Mr Swart appreciated the urgency of the matter and there may be opportunity during the NCOP process, but he would still like to vote on the options, even if he is outvoted. He also has an insertion into the preamble, which is a quote from the Constitutional Court judgement in Teddy Bear case at paragraph 81, because the term “developmentally normal” is a very loaded term. He would rather have the preamble read “AND BEARING IN MIND that the purpose of discouraging adolescents from engaging in consensual sexual conduct, which may harm their development and engaging in sexual conduct in a manner which increases the likelihood of risks associated with sexual conduct materialising, are legitimate and important”.
Ms Pilane-Majake said she understood Mr Swart’s concerns and unintended consequences should be guarded against.
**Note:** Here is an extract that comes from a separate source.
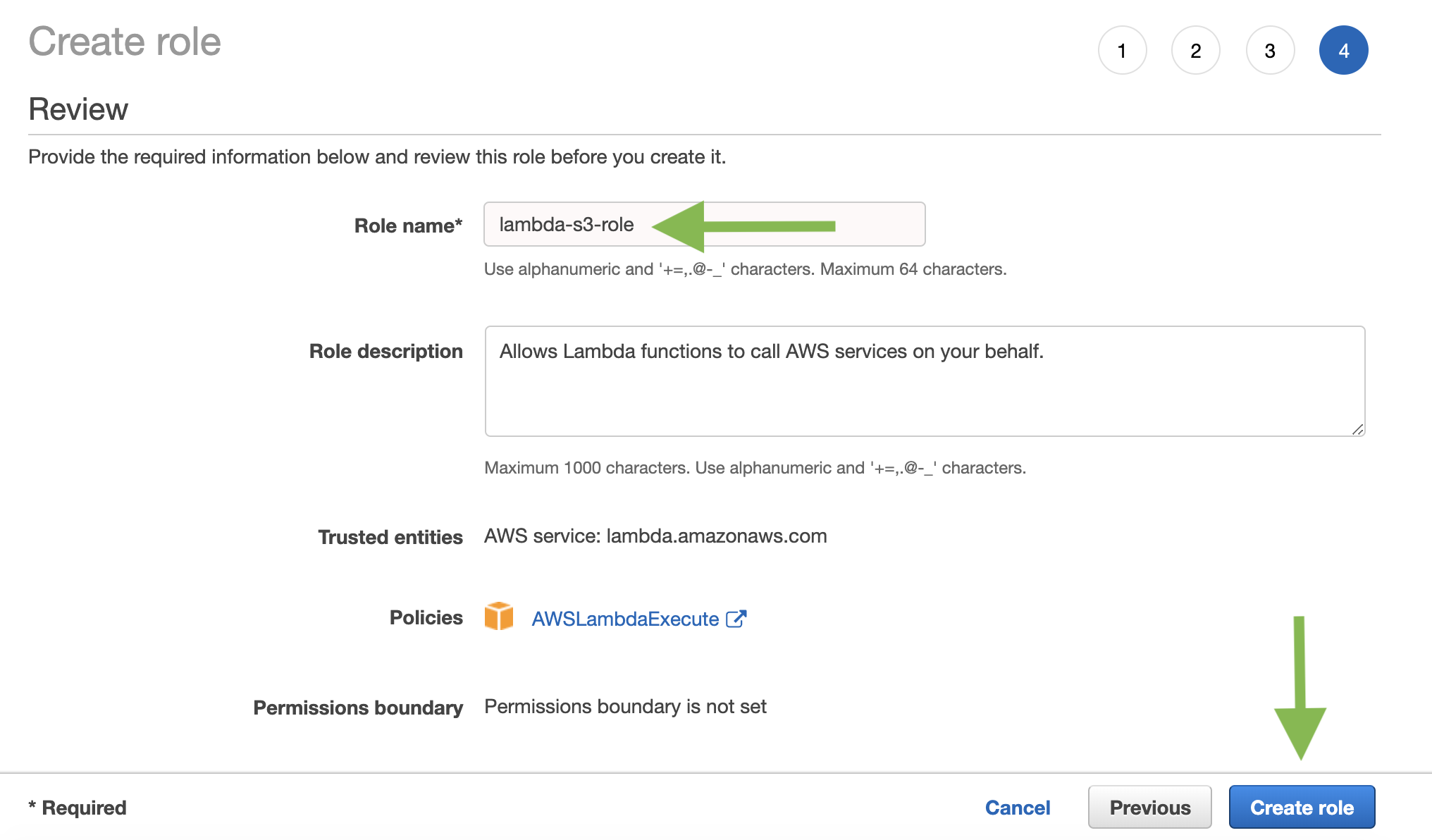Viewport: 1432px width, 840px height.
Task: Click the active step 4 circle
Action: coord(1343,51)

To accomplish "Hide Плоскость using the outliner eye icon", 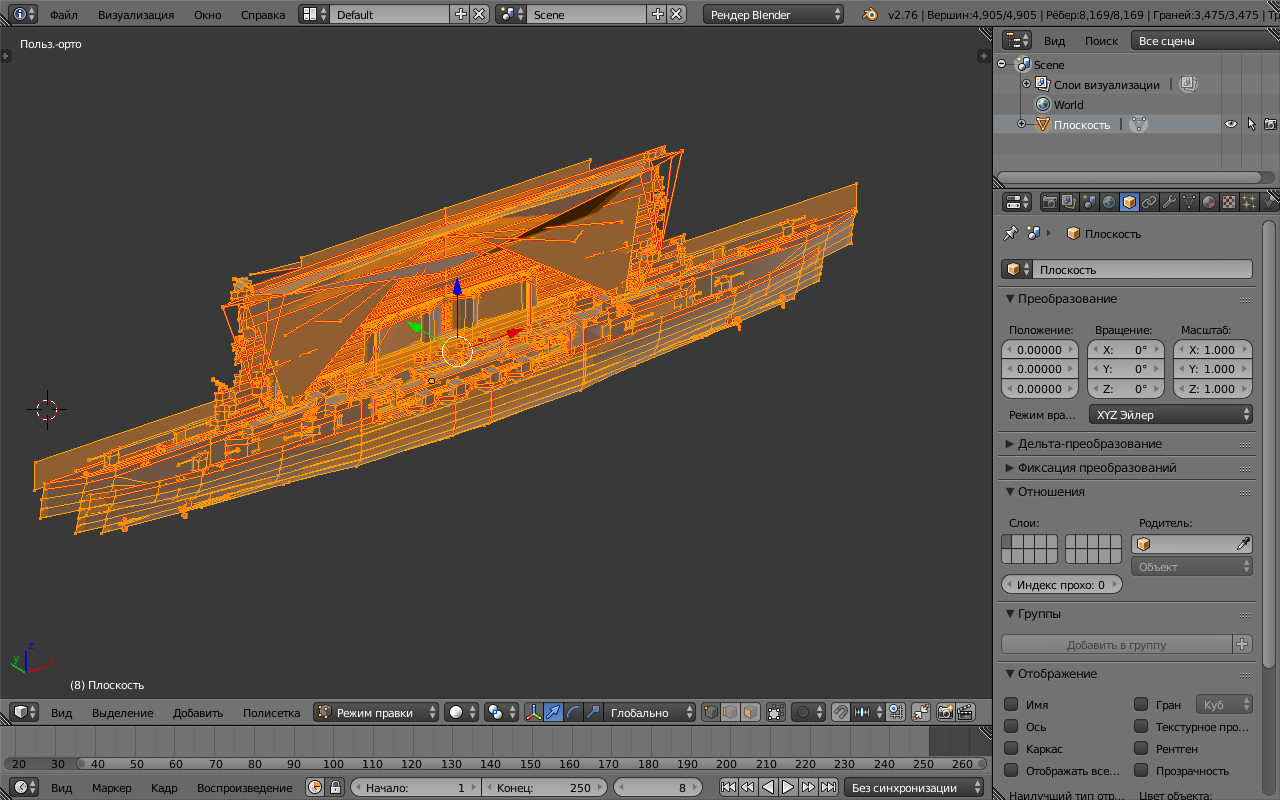I will (1231, 125).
There are a number of issues which need to be clarified, such as the age gap in relation to consent and vulnerability of girls. As the Committee navigates forward it should ensure it does not pass a Bill which may come back to bite the Committee, because it does not cover all the concerns raised previously.
Adv Bassett said the Department had not had much time to consider section 57 amendments and ideally it would have liked to consult with the National Prosecuting Authority. He would feel more comfortable if the Committee did not proceed with that particular amendment and dealt with it at a later stage. It would be best to consult more widely, given the massive consultation process leading up to the Bill and therefore he would be more comfortable leaving it. Towards the end of the year the Department is developing another Judicial Amendment Bill and these issues could be included in that Bill. It has been brought to the Department’s attention that there will possibly be other amendments to the provisions dealing with the National Register of Sex Offenders and there may space to deal with the matter then.
Mr Swart asked for these options to be noted, but he would like the option he suggested for the preamble to be inserted, while allowing the Department space to consider the proposal. Again he noted that the quote was directly from the Constitutional Court and highlights the need to protect adolescents and children.
Adv Bassett said what Mr Swart had suggested makes a lot of sense and would perhaps be better than what was contained at present. The Department therefore does not have a problem with it.
Mr Swart said he would like the section 129 option to be noted as well, because he understood that not everyone had had the chance to consider the matter in study groups.
The Chairperson said the Committee is at the point where it must make decisions beyond caucuses and study groups. What will be done is to allow the officials to rework the clauses and the Committee will sit the following week to decide. The Committee cannot re-consult with all the people who have already been consulted, particularly working under the timeframe from the Court. Therefore the Department should be allowed to rework the document in the light of Mr Swart’s proposal which is generally accepted.
Invitation to workshop on the implementation of the Child Justice Act
Ms Pilane-Majake said the Committee has received an invitation from the Select Committee on Security and Justice, which will be hosting a one day workshop on the implementation of the Child Justice Act on 27 May. This workshop will be attended by the Members of the Select Committee on Security and Justice, other selected Committees in Parliament, Ministries, Departments and external stakeholders relevant to the sector. The venue was to be the Good Hope Chamber, with the workshop beginning at 10 am. She felt the idea was that Members who were interested should indicate this to the Office of the Chairperson.
The Chairperson then declared the meeting adjourned.